Polna zaraza.
Wiercę się jak gówno w przeręblu i nie wiem co mam ze sobą zrobić. Szczere pole, na którym się znajduję w jesienną noc, podsyca moją wyobraźnię a wiatr oddaje echem i zaczyna pulsować w moich skroniach. Wycie wilków z tuż przydrożnego lasku przyspiesza moje tętno. Czuję, że zwariuję dłużej już nie wytrzymuję... W jednym momencie nad moją głową pojawia się pajęczyna, po której zasuwa tłusty pająk, w lekkiej poświacie księżyca, krzyczę i łapę oddech. Chcę czym prędzej nawracać w stronę mojego domu, jednak nie jestem w stanie, staję wryta w ziemię, bo dopada mnie chwila grozy, która szarpie moje nerwy. Na środku szosy, ze studni stojącej przy zagajniku ulewa się lawina gęstego rybiego śluzu rozcieńczonego z domieszką skrzepów krwi. W końcu stwierdzam fakt, że ten rejon opętał jakiś zły czar, lub jest przeklęte, przerażenie mnie rozbraja i rzucam się w bieg czym prędzej by stamtąd uciec, zdyszana docieram szczęśliwie do swojego celu.
Komentarze (20)
Pozdrawiam.
Wszedłem na opowiadanie, zachęcony przez Autorkę. Niestety miałem lekkiego pecha.
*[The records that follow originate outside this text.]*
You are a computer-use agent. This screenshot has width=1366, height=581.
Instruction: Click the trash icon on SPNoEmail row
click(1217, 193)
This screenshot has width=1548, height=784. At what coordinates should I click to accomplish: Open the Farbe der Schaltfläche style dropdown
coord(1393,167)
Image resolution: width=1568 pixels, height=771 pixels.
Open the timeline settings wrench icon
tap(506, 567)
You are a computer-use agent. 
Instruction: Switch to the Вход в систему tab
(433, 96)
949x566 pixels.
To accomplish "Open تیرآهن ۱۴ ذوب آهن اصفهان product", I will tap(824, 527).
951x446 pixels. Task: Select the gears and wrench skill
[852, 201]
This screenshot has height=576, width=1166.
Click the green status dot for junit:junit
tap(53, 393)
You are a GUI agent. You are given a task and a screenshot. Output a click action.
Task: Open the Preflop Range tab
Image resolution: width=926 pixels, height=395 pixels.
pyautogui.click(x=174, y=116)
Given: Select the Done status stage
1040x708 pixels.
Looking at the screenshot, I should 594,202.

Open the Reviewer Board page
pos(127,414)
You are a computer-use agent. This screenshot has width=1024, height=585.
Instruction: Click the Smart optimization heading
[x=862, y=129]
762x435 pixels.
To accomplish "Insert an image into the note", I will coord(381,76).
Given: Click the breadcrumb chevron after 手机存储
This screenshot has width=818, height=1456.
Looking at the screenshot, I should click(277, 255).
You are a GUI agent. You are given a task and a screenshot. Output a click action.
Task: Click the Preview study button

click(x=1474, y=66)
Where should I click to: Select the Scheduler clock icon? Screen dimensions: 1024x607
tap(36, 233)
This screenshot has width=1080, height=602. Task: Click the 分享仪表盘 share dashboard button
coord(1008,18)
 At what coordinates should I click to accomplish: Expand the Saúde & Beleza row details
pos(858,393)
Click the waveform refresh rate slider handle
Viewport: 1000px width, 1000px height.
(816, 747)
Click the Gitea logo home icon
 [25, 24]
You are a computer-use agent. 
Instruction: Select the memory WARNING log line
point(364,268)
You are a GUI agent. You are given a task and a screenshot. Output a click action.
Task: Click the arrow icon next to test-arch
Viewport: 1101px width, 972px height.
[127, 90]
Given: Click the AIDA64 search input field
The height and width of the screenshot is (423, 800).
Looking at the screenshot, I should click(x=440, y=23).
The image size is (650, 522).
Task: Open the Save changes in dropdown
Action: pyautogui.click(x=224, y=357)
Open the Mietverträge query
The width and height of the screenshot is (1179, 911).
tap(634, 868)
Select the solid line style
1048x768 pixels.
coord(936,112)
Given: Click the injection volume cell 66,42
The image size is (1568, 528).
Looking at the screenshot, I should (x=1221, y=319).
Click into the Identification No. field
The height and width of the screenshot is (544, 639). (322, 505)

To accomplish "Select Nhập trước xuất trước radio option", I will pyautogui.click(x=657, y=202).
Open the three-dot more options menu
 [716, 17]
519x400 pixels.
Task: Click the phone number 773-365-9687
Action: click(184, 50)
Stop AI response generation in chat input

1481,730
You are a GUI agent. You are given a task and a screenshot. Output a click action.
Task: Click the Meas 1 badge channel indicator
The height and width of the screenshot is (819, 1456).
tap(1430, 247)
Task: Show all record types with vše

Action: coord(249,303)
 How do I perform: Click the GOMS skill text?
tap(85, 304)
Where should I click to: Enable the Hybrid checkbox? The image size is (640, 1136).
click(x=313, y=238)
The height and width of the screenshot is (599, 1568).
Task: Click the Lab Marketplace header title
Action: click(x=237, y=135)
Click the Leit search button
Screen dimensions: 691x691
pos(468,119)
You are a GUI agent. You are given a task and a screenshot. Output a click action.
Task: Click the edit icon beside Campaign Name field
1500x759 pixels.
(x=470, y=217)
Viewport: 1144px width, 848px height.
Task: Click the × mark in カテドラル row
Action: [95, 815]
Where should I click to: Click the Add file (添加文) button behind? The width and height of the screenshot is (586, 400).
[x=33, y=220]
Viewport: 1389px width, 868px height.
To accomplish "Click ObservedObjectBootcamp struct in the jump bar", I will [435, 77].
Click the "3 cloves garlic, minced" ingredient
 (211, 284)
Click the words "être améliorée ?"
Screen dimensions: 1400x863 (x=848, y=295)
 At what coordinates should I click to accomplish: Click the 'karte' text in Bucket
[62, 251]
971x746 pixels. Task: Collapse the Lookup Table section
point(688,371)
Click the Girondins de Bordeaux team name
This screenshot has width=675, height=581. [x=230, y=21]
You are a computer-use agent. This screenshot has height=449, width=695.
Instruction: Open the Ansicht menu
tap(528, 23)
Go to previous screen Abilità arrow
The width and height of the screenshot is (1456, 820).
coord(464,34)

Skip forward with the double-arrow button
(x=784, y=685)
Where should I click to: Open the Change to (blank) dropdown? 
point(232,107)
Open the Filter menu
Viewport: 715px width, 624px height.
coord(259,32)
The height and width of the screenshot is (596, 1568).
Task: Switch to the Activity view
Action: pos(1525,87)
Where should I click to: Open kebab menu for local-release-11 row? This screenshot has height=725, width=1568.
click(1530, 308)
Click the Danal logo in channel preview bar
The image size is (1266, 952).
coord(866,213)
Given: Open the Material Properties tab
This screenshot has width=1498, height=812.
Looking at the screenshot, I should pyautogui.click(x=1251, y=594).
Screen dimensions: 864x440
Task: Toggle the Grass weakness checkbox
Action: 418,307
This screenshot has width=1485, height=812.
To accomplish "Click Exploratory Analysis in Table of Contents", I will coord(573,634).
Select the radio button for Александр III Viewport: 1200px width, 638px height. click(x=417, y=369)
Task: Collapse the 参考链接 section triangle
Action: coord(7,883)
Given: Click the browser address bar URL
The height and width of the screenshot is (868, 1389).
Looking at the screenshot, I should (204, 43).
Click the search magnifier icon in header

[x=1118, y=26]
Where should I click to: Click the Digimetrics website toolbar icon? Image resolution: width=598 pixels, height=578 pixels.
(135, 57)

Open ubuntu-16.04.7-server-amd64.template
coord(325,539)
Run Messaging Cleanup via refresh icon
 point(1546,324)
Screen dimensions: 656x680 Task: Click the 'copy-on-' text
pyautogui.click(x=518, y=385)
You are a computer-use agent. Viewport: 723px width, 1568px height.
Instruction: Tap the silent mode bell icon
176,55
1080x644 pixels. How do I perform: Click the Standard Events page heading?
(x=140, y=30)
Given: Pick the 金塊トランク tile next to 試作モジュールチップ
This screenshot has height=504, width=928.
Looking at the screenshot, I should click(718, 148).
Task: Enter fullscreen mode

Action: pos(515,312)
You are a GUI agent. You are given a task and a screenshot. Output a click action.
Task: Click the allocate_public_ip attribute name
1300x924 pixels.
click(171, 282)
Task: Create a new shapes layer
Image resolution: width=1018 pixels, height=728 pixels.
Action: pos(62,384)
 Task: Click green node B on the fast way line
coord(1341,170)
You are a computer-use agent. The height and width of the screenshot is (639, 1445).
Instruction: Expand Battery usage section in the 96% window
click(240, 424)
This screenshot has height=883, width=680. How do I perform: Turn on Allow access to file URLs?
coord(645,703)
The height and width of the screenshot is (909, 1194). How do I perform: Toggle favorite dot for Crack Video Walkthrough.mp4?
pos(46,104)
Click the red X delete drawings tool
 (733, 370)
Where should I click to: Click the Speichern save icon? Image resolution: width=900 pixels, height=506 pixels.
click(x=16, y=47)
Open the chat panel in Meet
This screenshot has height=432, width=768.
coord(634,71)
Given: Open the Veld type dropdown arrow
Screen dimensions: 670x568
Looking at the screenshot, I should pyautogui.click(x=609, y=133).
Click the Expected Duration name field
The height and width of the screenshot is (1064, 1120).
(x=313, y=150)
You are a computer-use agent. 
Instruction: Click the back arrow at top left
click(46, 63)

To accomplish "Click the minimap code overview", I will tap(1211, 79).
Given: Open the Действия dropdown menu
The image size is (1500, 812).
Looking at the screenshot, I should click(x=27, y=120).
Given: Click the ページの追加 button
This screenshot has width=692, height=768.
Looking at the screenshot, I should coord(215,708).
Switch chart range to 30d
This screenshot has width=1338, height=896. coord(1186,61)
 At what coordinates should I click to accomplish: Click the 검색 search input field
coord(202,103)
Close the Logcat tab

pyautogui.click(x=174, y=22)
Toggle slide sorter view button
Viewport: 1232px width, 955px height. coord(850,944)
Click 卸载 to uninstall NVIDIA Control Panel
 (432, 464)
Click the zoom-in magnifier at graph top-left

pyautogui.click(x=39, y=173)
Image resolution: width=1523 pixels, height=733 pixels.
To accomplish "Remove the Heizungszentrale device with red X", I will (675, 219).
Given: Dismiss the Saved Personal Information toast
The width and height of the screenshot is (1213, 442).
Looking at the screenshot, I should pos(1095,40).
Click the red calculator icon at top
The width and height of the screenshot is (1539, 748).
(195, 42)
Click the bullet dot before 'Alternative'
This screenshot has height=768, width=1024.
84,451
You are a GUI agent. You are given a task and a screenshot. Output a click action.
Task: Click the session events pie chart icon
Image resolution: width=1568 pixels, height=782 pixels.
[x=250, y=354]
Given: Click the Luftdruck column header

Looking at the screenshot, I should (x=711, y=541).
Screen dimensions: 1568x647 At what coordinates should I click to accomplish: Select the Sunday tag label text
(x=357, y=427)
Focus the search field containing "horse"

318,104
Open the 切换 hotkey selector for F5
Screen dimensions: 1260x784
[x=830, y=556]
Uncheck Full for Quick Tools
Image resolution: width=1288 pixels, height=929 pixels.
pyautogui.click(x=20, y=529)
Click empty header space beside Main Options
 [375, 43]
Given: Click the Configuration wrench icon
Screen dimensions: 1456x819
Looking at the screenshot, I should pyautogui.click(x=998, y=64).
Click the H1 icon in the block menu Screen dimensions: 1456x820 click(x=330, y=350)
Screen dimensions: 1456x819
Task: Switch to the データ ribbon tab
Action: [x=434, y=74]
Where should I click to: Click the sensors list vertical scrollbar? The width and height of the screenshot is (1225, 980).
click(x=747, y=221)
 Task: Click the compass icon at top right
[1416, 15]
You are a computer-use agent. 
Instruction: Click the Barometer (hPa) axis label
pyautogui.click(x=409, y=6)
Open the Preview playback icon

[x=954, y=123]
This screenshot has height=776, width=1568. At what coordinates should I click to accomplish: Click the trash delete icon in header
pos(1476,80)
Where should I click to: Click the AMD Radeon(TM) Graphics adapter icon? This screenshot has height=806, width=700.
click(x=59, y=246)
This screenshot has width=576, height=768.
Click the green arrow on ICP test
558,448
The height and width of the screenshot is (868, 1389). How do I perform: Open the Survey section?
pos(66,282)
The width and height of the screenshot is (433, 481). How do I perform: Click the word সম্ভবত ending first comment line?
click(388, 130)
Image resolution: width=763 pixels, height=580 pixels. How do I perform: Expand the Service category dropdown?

Lekko się rozczarowałem. Na plus daje mi się zauważyć końcówka, kiedy postać gdzieś tam ucieka, najprawdopodobniej "gdzieś tam, w nieprzeniknione otchłanie czasu, a może swojej pogmatwanej psychiki"? He, he! Ta końcówka trochę rokuje na więcej, ale tekst niestety trzeba by było mocno przeanalizować i napisać od początku. Pozdrawiam i powodzenia.